Mais de
50% das 500 maiores empresas americanas têm seu código de ética elaborado pela
área de RH. Dentre as 500, 75% têm um código de ética. Esta é certamente uma
bandeira que a área de RH, no Brasil, poderia abraçar.
A
elaboração do código de ética na empresa deve, em princípio, ser feita por uma
área mais "neutra’ (RH); deixar este encargo com as áreas de compras,
vendas etc. Pode representar um perigo potencial que convencionaríamos chamar
de ética subjetiva/situacional.
Possuir
um código de ética não terá nenhum valor se empregados, gerentes, clientela,
interna e externa, fornecedores não tiverem aceitação, conhecimento do seu
conteúdo. A ética não deve ficar no plano de intenções, mas ser refletida nos
comportamentos.
No Brasil
um código de ética é particularmente importante, pois a confiança do público,
em geral, nas instituições públicas e privadas é muito pequena. A ética é um
instrumento de geração de confiança; portanto, geradora de novos negócios. O
"levar vantagem em tudo" é algo bastante entranhado na cultura
brasileira e potencial gerador de desconfiança.

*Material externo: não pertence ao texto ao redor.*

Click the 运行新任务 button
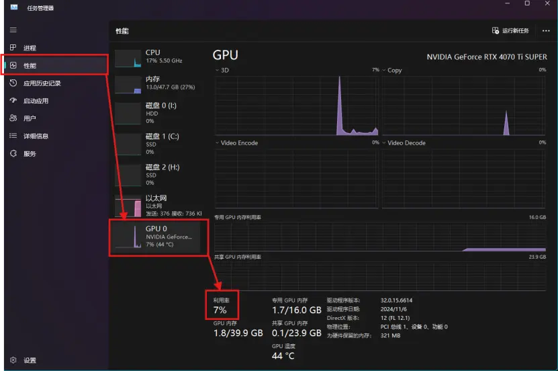Image resolution: width=558 pixels, height=371 pixels. click(x=510, y=31)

Alguns indicadores da empresa que têm problemas de ética:
- Posterga deliberadamente pagamentos, fazendo pagamentos errados, fornecendo datas e não cumprindo etc.
- Vende o que não tem ou o que não pode entregar
- Tem apenas preocupação com sua necessidade de vender, não se preocupando em saber do cliente o que ele tem necessidade de comprar
- Sempre se lembra das pessoas de fora na hora de preencher qualquer posição, não se importando em procurar, primeiro, identificar internamente se há alguém para aquela posição.

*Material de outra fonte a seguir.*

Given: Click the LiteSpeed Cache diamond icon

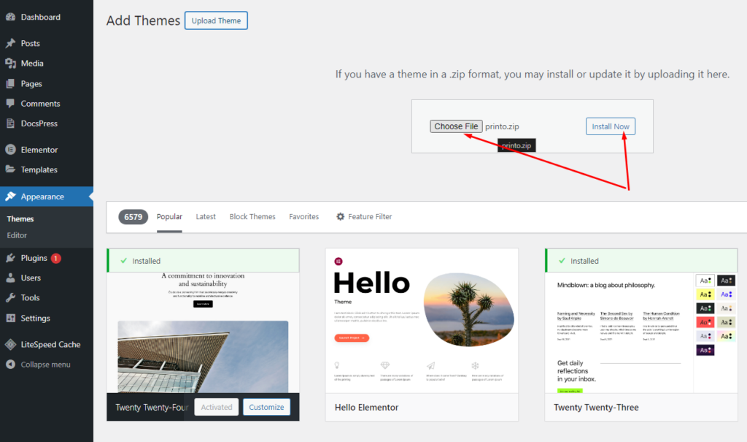Looking at the screenshot, I should tap(10, 345).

- Embeleza balanços e demonstrativos financeiros etc. etc.
Ser ético nos negócios significa:
- A necessidade de obedecer regras relativas à ocupação territorial, costumes e expectativas da comunidade, princípios de moralidade, políticas da organização, atender à necessidade de todos por um tratamento adequado e justo
- Entender como os produtos e serviços de uma organização e as ações de seus membros podem afetar seus empregados, a comunidade e a sociedade como um todo (positiva ou negativamente)
Erros éticos mais comuns nas relações com seus superiores:
- Mentir sobre as atividades que administramos
- Culpar meu superior por meus erros ou de meus subordinados
- Divulgar informações pessoais ou confidenciais para meus pares, empregados, gerentes seniores, clientes competidores, público em geral
- Não reportar violações à legislação
- Não reportar desempenho inferior às metas estabelecidas ou algo referente a roubos ou utilização inadequada de algo que é propriedade da empresa
- Não atender a queixas e reclamações
- Encobrir acidentes no trabalho ou problemas relativos à saúde ou segurança dos empregados
- Usar idéias de empregados como se fossem minhas
PRINCÍPIOS DE ÉTICA PARA AS ORGANIZAÇÕES
Propósito: A missão
da nossa empresa é de responsabilidade da Diretoria. Nossa organização é movida
pelos valores, expectativas e a visão que nos ajuda a determinar os
comportamentos, aceitações e inaceitações.
Orgulho: Nós nos
sentimos orgulhosos de nós mesmos e de nossa organização. Acreditamos que com
este tipo de sentimentos é fácil resistir às tentações para nos comportarmos de
maneira não-ética.
Paciência:
Aceitamos que, mantendo nossos valores éticos, isto será o caminho do sucesso a
longo prazo. Essa assertiva implica manter o equilíbrio entre a obtenção de
resultados e a forma com que esses resultados são conseguidos.
Persistência: Temos o compromisso de viver de acordo com
princípios éticos. Temos certeza de que nossas ações são consistentes com este
compromisso.
Perspectiva: Nossos gerentes e empregados alocam tempo para refletir sobre onde
estamos, avaliar para onde vamos e determinar como vamos chegar lá.